Tahun 1571, Paus Pius V mengorganisir suatu armada di bawah komando Don Juan dari Austria, sanak Raja Philip II dari Spanyol. Bala tentara dari Spanyol, Venisia, Roma, Savoy, Genoa, Lucca, Tuscany, Manova, Parma, Urbino, dan Ferrara, juga Malta membentuk suatu aliansi melawan Turki. (Perancis yang Katolik menolak bersatu dan bahkan mendanai pasukan Muslim Turki demi melemahkan musuh bebuyutan mereka: Jerman-Austria).
Sementara persiapan dilakukan, Bapa Suci meminta segenap umat beriman untuk mendaraskan Rosario dan memohon bantuan doa Bunda Maria di bawah gelar “Bunda Kemenangan,”. Armada Muslim jauh melampaui armada Kristiani, baik dalam jumlah kapal perang maupun pasukan. Kapal pemimpin Kristen mengibarkan bendera biru dengan lukisan Kristus Tersalib, sementara bendera Muslim mencantumkan ayat-ayat dari Al Quran menyerukan jihad dan membasmi “orang-orang kafir”.
Pada hari Minggu, 7 Oktober 1571, Pertempuran di Lepanto dimulai, dan dalam tempo lima jam, kaum Muslim dikalahkan.
Siang itu, Paus Pius V yang tengah berada dalam suatu rapat, sekonyong-konyong berdiri, menuju jendela, menatap ke luar ke arah pertempuran yang bermil-mil jauhnya, ia berkata, “Marilah kita berhenti menyibukkan diri dengan masalah-masalah ini dan marilah kita mengucap syukur kepada Tuhan. Armada Kristen telah meraih kemenangan.”
Tahun berikutnya sebagai ucapan syukur, Paus Pius V menetapkan Pesta Rosario Suci pada tanggal 7 Oktober di mana umat beriman tidak hanya mengenangkan kemenangan ini, melainkan juga terus menyampaikan syukur kepada Tuhan atas segala rahmat-Nya dan mengenangkan kuasa perantaraan Bunda Maria.

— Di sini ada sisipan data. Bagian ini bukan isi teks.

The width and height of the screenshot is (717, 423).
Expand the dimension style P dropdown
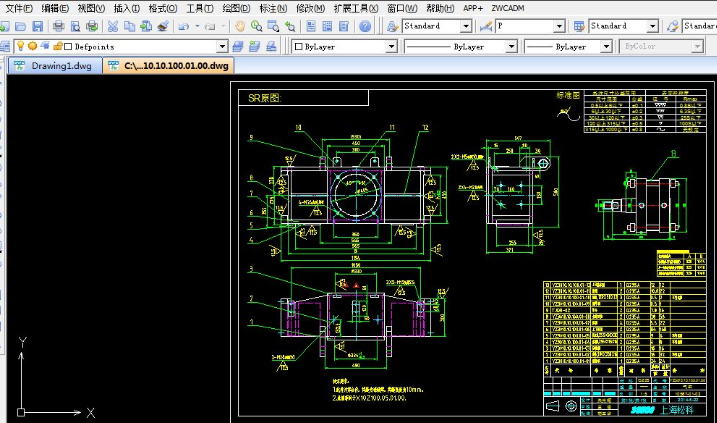(557, 26)
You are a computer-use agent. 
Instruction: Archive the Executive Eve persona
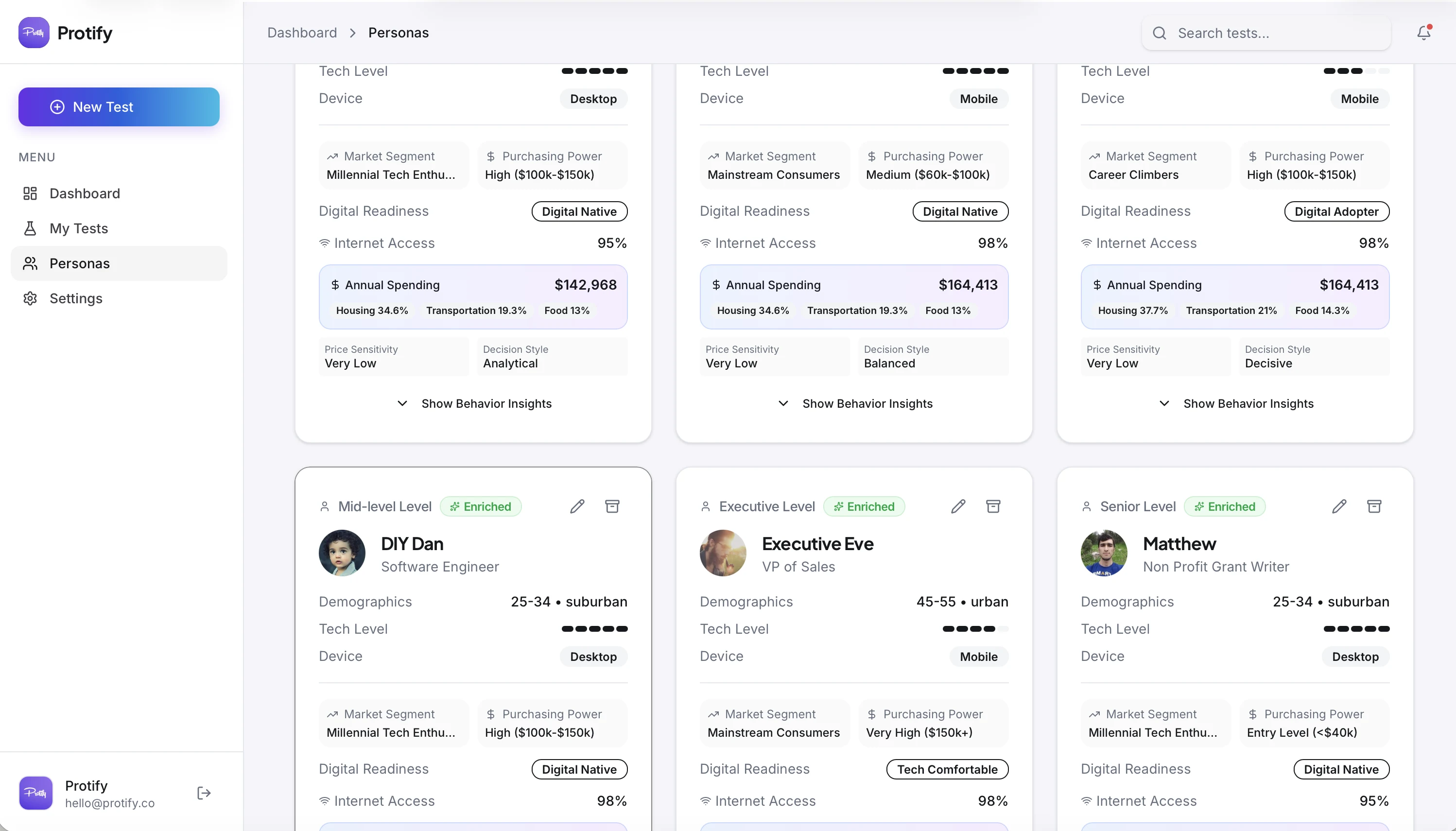pyautogui.click(x=993, y=506)
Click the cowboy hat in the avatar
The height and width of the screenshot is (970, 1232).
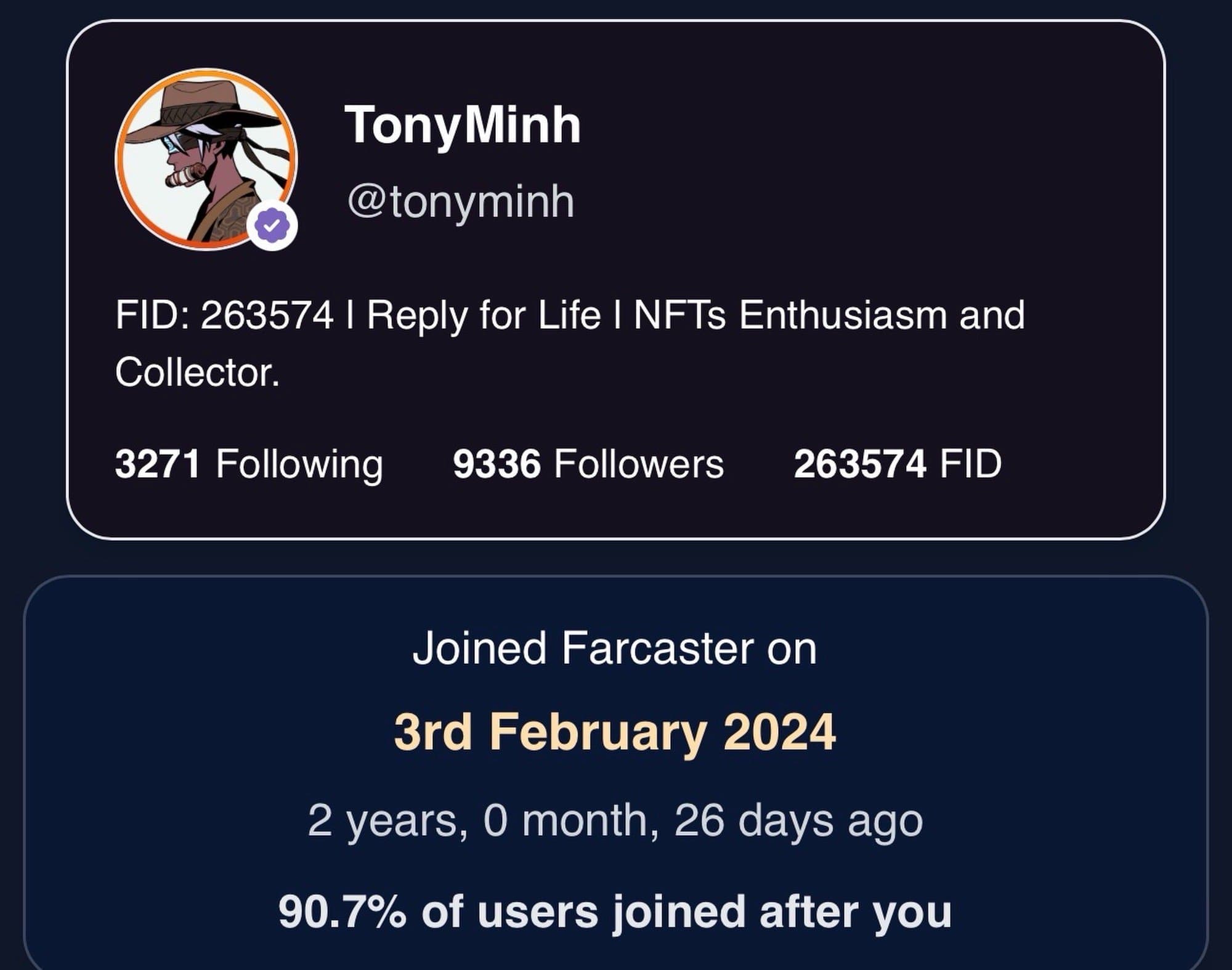pyautogui.click(x=197, y=108)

Bapa Suci juga secara resmi menganugerahkan gelar, “Auxilium Christianorum” (Pertolongan Orang-orang Kristen) pada Bunda Maria. Mejelis Tinggi Venesia juga mencantumkan pada sebilah papan dalam ruang pertemuan mereka, “Non virtus, non arma, non duces, sed Maria Rosari, victores nos fecit,” yang artinya, “Bukan kegagahan, bukan senjata, bukan pemimpin, melainkan Maria dari Rosario yang membuat kita menang.”